Records taken from a collection
◇ ◇ ◇ ◇ ◇
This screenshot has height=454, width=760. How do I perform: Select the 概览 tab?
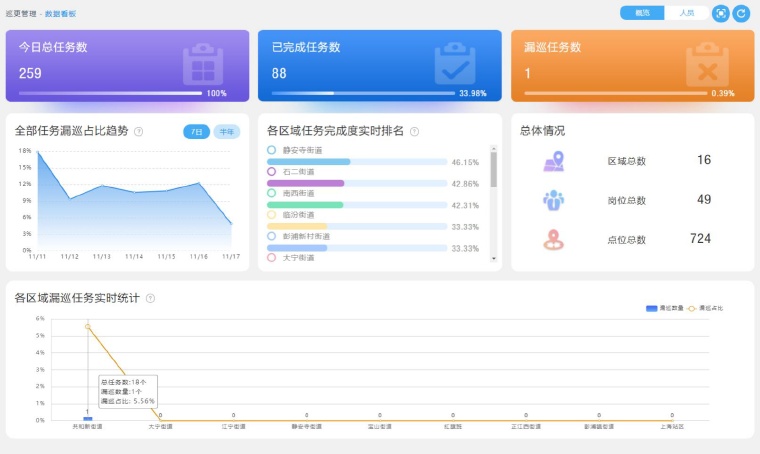[641, 13]
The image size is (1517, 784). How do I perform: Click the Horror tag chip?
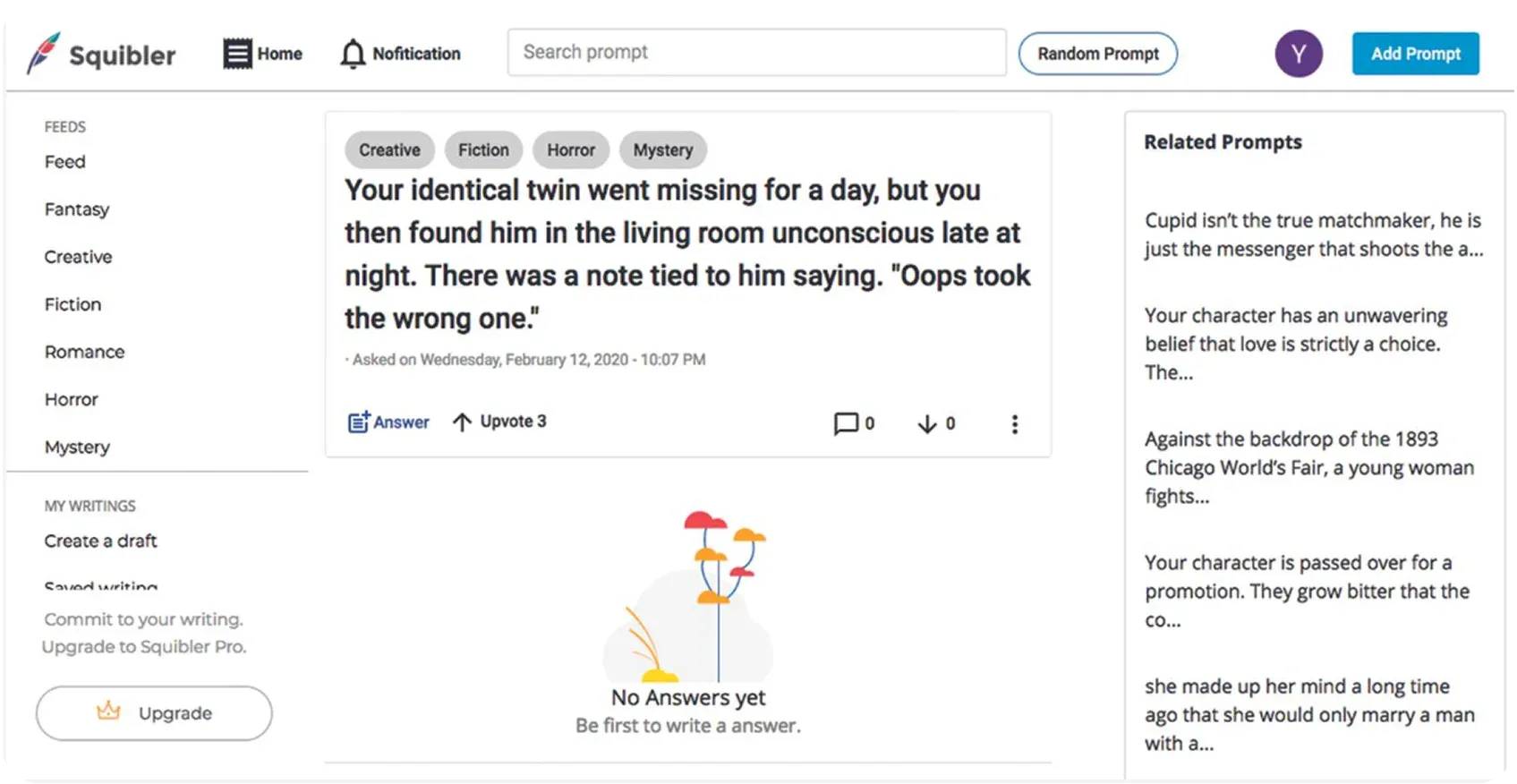[571, 150]

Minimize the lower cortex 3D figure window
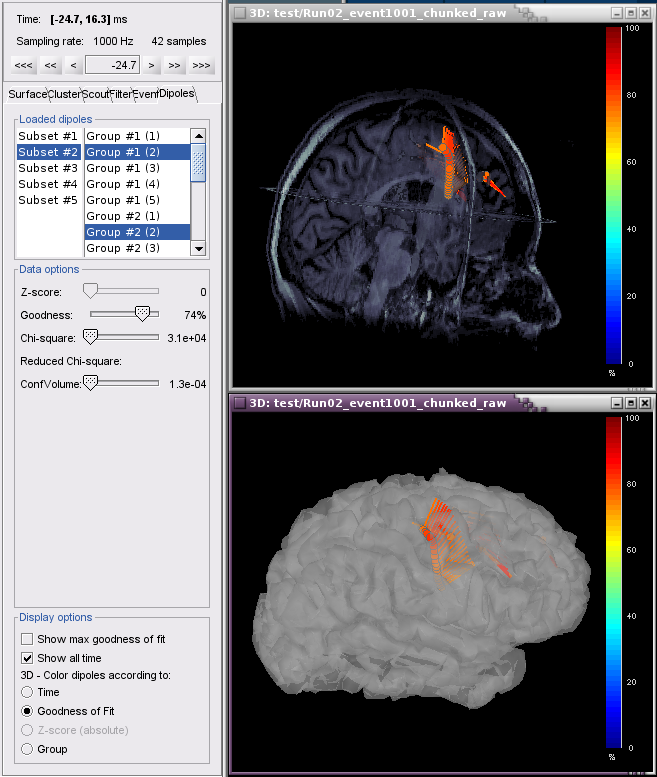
◇ ◇ ◇ ◇ ◇
Short problem: Write out every line of the records above word for word, leaving out the pictures.

Answer to the problem:
This screenshot has height=454, width=760. How do I perform: Select the 概览 tab?
[641, 13]
The image size is (1517, 784). How do I perform: Click the Horror tag chip?
[571, 150]

Minimize the lower cortex 3D figure window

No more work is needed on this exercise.